#### Records provided

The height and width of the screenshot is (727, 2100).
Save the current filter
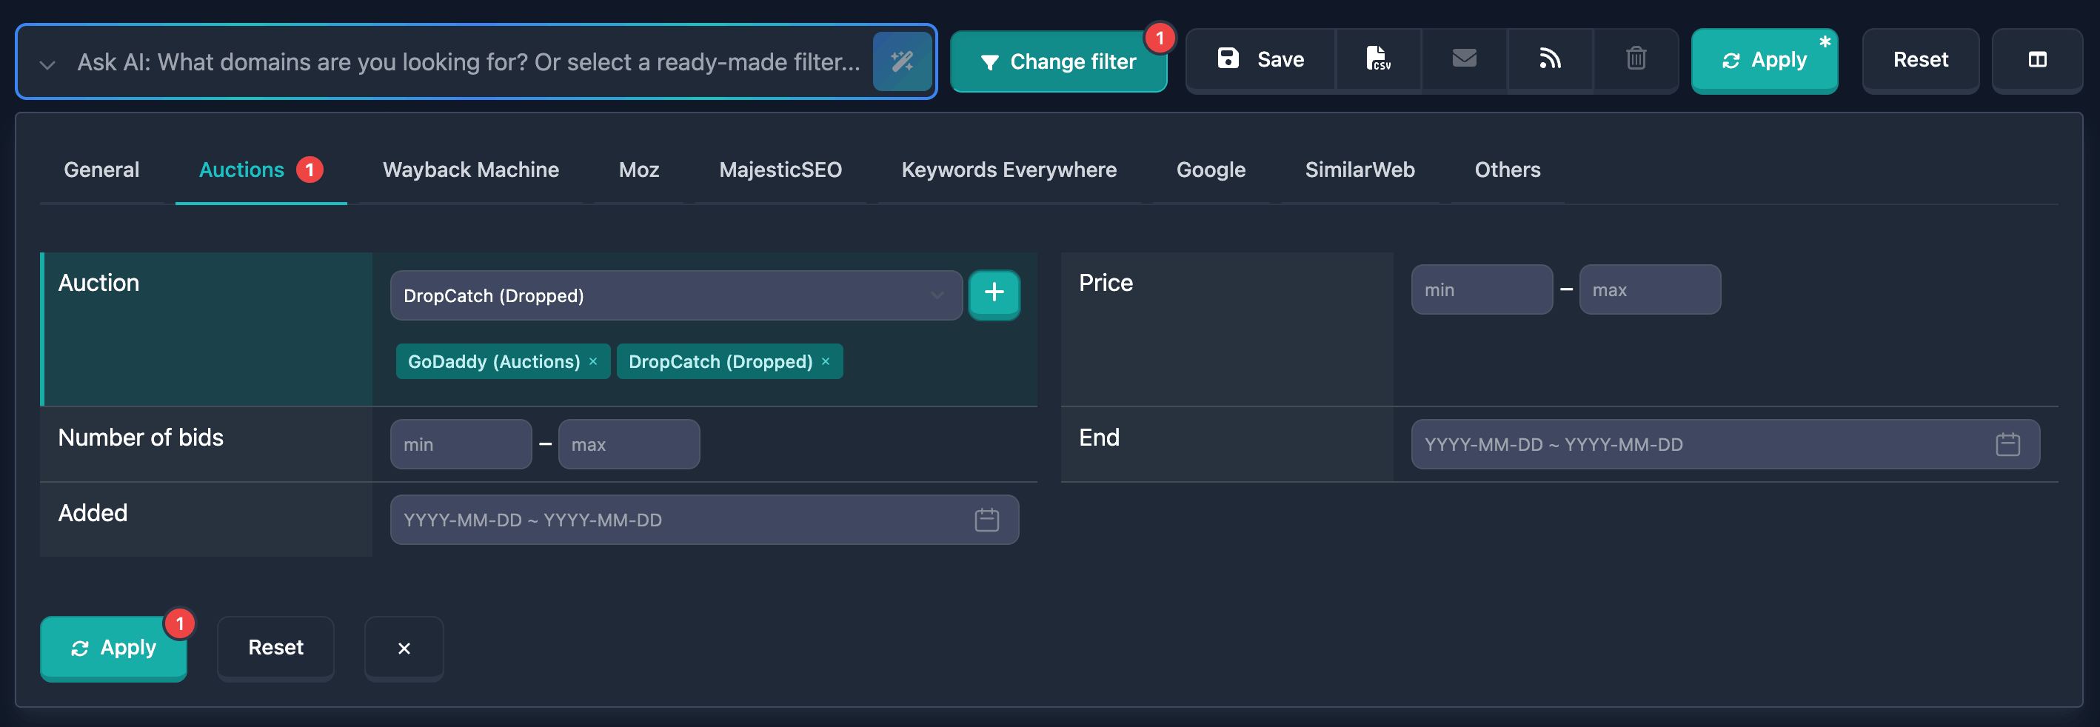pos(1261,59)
==
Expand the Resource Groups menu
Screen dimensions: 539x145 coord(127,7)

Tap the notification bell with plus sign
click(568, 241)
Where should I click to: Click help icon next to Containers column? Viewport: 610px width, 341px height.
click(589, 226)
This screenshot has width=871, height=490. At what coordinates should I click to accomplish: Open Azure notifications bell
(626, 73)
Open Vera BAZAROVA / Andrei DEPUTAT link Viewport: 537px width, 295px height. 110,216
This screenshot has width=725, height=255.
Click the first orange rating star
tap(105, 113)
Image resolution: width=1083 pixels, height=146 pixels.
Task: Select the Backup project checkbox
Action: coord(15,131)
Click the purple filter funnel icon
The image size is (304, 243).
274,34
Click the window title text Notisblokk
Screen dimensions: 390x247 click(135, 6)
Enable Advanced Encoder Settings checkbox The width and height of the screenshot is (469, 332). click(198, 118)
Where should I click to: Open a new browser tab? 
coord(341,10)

#### What you will do
Reproduce the part of the listing that opens with the line containing "The height and" and closes with the line containing "pos(1261,59)", both lines included, word for word. Leave the pictures out of your answer.

#### Exercise solution
The height and width of the screenshot is (727, 2100).
Save the current filter
pos(1261,59)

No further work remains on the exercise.